• Problem requirements: Beneath this instruction is a block of data; output from it exactly the lines that run from the one containing "Image resolution: width=176" through the one containing "Click the cancel", inclusive.

• Data for processing:
▬▬▬▬▬▬

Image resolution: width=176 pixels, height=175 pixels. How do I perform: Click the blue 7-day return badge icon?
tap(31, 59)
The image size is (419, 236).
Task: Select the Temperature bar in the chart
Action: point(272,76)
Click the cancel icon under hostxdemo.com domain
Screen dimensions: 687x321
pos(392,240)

▬▬▬▬▬▬

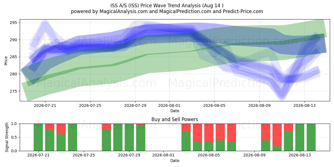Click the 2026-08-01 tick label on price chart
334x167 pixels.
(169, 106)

▬▬▬▬▬▬

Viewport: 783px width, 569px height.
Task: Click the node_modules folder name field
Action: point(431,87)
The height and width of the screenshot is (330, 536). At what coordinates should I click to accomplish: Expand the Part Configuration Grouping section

▬▬▬▬▬▬

• Answer space:
Image resolution: width=176 pixels, height=175 pixels. How do I perform: Click the blue 7-day return badge icon?
tap(31, 59)
The image size is (419, 236).
Task: Select the Temperature bar in the chart
Action: point(272,76)
Click the cancel icon under hostxdemo.com domain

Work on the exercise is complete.